[start]
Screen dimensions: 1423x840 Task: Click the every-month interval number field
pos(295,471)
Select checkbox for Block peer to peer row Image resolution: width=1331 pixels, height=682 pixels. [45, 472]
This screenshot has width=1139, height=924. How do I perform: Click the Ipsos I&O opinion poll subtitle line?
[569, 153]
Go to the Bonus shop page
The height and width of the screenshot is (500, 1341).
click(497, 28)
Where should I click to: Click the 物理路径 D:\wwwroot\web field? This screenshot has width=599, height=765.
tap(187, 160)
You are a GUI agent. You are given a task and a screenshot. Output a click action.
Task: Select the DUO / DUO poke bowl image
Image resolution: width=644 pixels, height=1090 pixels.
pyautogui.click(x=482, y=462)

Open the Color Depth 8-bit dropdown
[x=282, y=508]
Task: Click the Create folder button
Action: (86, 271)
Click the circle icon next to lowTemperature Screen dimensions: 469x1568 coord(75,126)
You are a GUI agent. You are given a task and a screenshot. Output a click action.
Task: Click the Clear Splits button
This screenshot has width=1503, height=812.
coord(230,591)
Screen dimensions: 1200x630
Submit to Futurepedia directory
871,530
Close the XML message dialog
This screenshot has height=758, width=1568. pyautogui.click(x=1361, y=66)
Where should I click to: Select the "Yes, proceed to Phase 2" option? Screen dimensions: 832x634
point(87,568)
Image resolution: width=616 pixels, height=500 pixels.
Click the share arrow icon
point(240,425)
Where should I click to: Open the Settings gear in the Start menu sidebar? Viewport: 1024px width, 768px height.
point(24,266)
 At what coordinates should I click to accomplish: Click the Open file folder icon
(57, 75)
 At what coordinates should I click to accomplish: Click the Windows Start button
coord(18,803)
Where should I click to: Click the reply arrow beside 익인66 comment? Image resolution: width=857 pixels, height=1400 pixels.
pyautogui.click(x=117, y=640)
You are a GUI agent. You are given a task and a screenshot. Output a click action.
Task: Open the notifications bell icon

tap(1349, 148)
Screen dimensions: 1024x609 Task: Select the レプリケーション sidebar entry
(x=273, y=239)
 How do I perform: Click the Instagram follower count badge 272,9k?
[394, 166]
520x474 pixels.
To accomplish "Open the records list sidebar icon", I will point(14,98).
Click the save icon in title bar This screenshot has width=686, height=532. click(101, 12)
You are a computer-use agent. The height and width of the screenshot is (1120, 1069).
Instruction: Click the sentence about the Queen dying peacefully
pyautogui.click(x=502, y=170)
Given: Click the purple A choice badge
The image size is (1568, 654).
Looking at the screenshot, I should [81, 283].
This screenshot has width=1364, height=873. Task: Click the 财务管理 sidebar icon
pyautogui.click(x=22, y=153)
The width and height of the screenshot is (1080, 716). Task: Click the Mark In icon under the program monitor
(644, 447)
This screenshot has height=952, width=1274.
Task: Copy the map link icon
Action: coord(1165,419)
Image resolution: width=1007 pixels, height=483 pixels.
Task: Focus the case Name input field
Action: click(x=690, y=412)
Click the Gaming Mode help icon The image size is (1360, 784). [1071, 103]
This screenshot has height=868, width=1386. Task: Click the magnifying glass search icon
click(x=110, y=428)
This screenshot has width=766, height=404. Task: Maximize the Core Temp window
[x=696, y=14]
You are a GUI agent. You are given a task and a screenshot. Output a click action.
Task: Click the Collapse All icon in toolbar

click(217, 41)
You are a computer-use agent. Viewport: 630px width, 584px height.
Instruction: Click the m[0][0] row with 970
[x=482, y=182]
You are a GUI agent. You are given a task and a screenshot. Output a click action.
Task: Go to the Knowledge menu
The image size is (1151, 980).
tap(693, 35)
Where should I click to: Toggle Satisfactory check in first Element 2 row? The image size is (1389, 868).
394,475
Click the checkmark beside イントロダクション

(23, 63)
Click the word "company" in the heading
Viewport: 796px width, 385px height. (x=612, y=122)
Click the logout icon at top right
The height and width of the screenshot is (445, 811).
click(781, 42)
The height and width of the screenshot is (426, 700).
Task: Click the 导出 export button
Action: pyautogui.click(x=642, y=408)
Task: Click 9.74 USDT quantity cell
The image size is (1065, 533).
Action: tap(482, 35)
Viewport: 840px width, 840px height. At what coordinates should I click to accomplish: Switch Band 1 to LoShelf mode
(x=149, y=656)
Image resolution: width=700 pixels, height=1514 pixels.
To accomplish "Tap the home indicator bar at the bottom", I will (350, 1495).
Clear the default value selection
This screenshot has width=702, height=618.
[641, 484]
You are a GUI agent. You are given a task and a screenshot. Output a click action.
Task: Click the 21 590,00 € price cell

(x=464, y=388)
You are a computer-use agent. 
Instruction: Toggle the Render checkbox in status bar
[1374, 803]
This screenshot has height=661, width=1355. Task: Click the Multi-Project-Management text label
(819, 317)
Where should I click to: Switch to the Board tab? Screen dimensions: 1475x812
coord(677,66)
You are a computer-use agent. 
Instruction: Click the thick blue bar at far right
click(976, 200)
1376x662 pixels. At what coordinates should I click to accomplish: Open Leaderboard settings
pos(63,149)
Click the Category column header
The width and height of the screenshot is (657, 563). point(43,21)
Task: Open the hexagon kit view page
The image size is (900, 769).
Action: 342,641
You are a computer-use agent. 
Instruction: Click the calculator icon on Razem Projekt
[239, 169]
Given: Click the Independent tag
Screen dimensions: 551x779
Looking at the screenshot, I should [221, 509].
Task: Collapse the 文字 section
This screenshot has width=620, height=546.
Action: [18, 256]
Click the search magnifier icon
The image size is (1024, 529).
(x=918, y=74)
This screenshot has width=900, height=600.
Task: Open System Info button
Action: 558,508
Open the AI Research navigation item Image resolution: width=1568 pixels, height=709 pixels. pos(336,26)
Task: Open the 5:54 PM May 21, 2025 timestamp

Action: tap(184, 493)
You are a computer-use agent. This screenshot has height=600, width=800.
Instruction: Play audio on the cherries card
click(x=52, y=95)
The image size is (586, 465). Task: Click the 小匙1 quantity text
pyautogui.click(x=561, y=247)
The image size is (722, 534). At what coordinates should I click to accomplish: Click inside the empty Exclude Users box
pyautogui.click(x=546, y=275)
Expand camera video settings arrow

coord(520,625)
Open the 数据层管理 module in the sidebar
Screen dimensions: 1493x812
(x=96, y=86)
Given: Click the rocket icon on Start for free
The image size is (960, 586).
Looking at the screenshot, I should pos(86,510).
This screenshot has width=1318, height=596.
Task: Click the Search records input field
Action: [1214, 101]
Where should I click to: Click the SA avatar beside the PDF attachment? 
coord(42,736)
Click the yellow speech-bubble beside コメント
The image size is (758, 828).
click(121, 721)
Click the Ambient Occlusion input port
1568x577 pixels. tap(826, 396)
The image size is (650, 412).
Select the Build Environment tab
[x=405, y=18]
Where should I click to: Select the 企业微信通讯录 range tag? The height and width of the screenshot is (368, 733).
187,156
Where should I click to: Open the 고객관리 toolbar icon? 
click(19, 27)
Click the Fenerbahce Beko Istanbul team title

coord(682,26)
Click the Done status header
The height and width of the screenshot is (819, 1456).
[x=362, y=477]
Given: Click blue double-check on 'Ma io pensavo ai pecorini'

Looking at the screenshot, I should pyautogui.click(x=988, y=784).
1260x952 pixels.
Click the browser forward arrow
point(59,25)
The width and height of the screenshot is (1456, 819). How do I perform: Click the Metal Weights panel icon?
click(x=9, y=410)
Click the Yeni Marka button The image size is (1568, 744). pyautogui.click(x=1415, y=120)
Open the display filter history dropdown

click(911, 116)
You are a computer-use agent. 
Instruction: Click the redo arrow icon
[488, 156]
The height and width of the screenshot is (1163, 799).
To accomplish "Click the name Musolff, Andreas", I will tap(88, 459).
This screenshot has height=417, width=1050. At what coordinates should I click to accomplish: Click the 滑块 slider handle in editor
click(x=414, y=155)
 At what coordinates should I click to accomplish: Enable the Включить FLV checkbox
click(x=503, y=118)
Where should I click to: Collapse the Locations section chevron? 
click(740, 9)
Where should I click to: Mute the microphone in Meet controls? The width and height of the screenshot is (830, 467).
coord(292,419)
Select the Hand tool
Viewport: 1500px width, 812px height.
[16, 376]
[end]
— TASK DIRECTIONS —
Recast the listing above, from its first line through the line containing "tap(1349, 148)", as a JSON list of strings with one string per line and blank lines omitted.

— SOLUTION FOR THIS TASK —
[
  "Screen dimensions: 1423x840 Task: Click the every-month interval number field",
  "pos(295,471)",
  "Select checkbox for Block peer to peer row Image resolution: width=1331 pixels, height=682 pixels. [45, 472]",
  "This screenshot has width=1139, height=924. How do I perform: Click the Ipsos I&O opinion poll subtitle line?",
  "[569, 153]",
  "Go to the Bonus shop page",
  "The height and width of the screenshot is (500, 1341).",
  "click(497, 28)",
  "Where should I click to: Click the 物理路径 D:\\wwwroot\\web field? This screenshot has width=599, height=765.",
  "tap(187, 160)",
  "You are a GUI agent. You are given a task and a screenshot. Output a click action.",
  "Task: Select the DUO / DUO poke bowl image",
  "Image resolution: width=644 pixels, height=1090 pixels.",
  "pyautogui.click(x=482, y=462)",
  "Open the Color Depth 8-bit dropdown",
  "[x=282, y=508]",
  "Task: Click the Create folder button",
  "Action: (86, 271)",
  "Click the circle icon next to lowTemperature Screen dimensions: 469x1568 coord(75,126)",
  "You are a GUI agent. You are given a task and a screenshot. Output a click action.",
  "Task: Click the Clear Splits button",
  "This screenshot has width=1503, height=812.",
  "coord(230,591)",
  "Screen dimensions: 1200x630",
  "Submit to Futurepedia directory",
  "871,530",
  "Close the XML message dialog",
  "This screenshot has height=758, width=1568. pyautogui.click(x=1361, y=66)",
  "Where should I click to: Select the \"Yes, proceed to Phase 2\" option? Screen dimensions: 832x634",
  "point(87,568)",
  "Image resolution: width=616 pixels, height=500 pixels.",
  "Click the share arrow icon",
  "point(240,425)",
  "Where should I click to: Open the Settings gear in the Start menu sidebar? Viewport: 1024px width, 768px height.",
  "point(24,266)",
  " At what coordinates should I click to accomplish: Click the Open file folder icon",
  "(57, 75)",
  " At what coordinates should I click to accomplish: Click the Windows Start button",
  "coord(18,803)",
  "Where should I click to: Click the reply arrow beside 익인66 comment? Image resolution: width=857 pixels, height=1400 pixels.",
  "pyautogui.click(x=117, y=640)",
  "You are a GUI agent. You are given a task and a screenshot. Output a click action.",
  "Task: Open the notifications bell icon",
  "tap(1349, 148)"
]